L’histoire est précédée de deux dédicaces : l’une à M. du Vair, garde des sceaux, n’offre rien qui puisse fixer l’attention ; dans l’autre, qui est adressée à la noblesse française, on remarque le passage suivant. « Vous verrez, dit l’éditeur, une ame forte, nourrie dans le fer, pétrie sous des palmes, dans laquelle Mars fist escole long temps. La Bretaigne en fut l’essay, l’Anglois son boutehors, la Castille son chef-d’œuvre ; dont les actions n’étoient que héraults de sa gloire, les défaveurs, théâtres élevez à sa constance, le cercueil embassement d’un immortel trophée. » L’éditeur s’adresse ensuite au lecteur curieux, et lui raconte la manière dont il s’est procuré les Mémoires qu’il réimprime. Le manuscrit faisoit le rebut d’un colporteur, il l’acheta ; MM. de Sainte Marthe lui en offrirent un plus ample ; il en trouva un troisième à l’hôtel de Mercœur, une autre personne lui en prêta un quatrième, qui avoit appartenu au savant Paschal Robin. Après avoir confronté ces divers manuscrits, il parvint à établir un texte, aussi complet et aussi correct que possible. Mais il ne s’abusoit point sur le mérite de l’ouvrage qu’il publioit. « Le manuscrit, dit-il, n’a pour argument de sa recommandation que le simple narré des actions qu’il entreprend, car par ailleurs sa rudesse est telle qu’une oreille médiocre ne la sçauroit porter sans nausée ; c’est pourquoy, si tu y prétens quelque fruit, ferme les hardiment, pour n’estre écorchées par l’aspreté des mots qui la hérissent par tout… Au surplus tu y verras particularitez beaucoup, que l’on rechercheroit en vain dans nos livres. » L’ouvrage contient en effet les particularités les plus détaillées et les plus intéressantes sur Du Guesclin ; mais si le style ne donne pas des nausées aux oreilles, comme le prétend Ménard, on ne peut dissimuler qu’il est si dur, si obscur, si rebutant, que les amateurs les plus déterminés des anciennes chroniques ont peine à en supporter la lecture. Pour en donner une idée, nous citerons douze vers qui se trouvent à la fin du manuscrit, et qui constatent à la fois sa date précise et la source où il a été puisé.

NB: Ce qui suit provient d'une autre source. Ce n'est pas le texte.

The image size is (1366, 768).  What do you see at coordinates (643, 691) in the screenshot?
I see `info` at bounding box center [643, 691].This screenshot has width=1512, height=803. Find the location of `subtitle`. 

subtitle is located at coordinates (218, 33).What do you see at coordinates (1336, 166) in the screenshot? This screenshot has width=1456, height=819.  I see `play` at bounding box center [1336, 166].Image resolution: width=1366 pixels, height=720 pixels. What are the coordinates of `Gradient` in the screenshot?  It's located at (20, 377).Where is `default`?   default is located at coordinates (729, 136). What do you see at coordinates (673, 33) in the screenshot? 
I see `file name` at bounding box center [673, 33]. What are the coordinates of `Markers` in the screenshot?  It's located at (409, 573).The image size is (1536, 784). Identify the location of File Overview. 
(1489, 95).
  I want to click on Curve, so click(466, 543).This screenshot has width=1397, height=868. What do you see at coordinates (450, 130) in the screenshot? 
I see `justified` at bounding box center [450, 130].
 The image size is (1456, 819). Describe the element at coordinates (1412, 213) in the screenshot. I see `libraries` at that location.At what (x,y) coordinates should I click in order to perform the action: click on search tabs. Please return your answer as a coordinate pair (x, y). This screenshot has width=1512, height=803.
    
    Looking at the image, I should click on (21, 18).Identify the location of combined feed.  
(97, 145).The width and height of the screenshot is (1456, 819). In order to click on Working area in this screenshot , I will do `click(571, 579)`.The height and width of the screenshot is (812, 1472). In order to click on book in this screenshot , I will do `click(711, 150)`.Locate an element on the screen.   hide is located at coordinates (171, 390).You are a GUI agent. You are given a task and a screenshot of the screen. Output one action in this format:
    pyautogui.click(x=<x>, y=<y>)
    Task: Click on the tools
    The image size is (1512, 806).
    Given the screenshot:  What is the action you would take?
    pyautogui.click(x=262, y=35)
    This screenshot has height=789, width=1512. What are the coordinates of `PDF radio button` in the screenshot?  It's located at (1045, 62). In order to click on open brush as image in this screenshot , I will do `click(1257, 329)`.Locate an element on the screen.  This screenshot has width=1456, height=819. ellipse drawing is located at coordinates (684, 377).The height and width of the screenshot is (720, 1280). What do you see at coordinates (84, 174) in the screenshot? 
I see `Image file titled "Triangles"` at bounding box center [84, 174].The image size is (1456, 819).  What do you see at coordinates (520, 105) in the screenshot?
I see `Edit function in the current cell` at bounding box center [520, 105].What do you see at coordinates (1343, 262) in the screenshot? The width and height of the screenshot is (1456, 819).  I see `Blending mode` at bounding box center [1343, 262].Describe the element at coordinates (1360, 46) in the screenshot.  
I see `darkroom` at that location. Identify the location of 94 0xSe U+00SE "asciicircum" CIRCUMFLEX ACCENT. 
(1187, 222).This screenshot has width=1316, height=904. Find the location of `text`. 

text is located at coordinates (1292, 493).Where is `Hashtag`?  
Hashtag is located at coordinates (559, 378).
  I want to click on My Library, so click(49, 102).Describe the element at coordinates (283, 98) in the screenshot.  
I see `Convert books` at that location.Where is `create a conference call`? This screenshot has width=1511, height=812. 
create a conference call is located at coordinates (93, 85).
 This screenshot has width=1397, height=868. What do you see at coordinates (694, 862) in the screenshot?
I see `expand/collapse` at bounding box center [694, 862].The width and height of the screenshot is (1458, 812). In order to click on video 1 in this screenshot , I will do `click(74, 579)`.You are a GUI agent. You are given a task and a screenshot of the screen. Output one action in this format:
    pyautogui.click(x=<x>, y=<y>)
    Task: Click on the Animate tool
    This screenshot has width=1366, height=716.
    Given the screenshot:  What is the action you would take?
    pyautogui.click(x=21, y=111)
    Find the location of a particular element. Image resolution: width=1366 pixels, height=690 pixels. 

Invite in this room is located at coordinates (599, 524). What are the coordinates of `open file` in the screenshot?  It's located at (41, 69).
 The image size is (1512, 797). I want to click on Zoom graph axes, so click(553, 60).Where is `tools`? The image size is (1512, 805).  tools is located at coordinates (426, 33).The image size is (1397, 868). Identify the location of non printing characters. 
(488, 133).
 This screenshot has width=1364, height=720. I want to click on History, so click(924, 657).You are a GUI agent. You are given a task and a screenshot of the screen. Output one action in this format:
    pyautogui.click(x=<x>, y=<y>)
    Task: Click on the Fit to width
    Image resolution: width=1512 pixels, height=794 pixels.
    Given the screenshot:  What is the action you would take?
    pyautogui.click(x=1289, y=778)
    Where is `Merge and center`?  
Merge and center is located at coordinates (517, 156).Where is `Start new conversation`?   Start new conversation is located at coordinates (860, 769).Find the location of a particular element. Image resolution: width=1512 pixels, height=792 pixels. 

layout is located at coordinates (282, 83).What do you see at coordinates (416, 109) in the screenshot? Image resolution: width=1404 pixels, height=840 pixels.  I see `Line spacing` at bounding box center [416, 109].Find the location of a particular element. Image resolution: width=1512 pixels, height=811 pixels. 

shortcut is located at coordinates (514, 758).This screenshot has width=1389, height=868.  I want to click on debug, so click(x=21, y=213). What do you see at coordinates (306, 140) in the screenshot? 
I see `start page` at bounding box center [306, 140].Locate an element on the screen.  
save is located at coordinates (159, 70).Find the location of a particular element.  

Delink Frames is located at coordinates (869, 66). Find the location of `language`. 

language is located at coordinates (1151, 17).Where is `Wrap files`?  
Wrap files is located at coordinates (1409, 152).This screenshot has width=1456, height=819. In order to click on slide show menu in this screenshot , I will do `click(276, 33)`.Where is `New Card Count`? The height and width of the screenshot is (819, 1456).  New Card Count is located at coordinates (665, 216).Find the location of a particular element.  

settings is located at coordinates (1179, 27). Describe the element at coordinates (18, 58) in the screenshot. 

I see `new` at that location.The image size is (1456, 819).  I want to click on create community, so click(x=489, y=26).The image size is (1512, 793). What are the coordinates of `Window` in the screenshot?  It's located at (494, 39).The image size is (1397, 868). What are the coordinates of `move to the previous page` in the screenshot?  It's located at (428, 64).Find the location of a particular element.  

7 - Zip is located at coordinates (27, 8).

En un temps qui a y ver nom,
Du chastel roial de Vernom,
Qui yst aux champs et à la ville,
Fist Jehannet d’Estouteville,
Dudit chastel lors capitaine,
Aussi de Vernonnet sur Sayne,
Et du Roy escuyer de corps,
Metre en prose (bien m’en recors)
Ce livre cy extrait de ryme,
Complet en mars dixneufyme :
Qui de l’an la date ne scet,
Mil trois cens quatre vingts et sept.

L’histoire est divisée en cinquante-un chapitres, et on a placé en tête un portrait de Du Guesclin, que l’on dit être copié d’après celui qui se trouvoit dans le manuscrit original.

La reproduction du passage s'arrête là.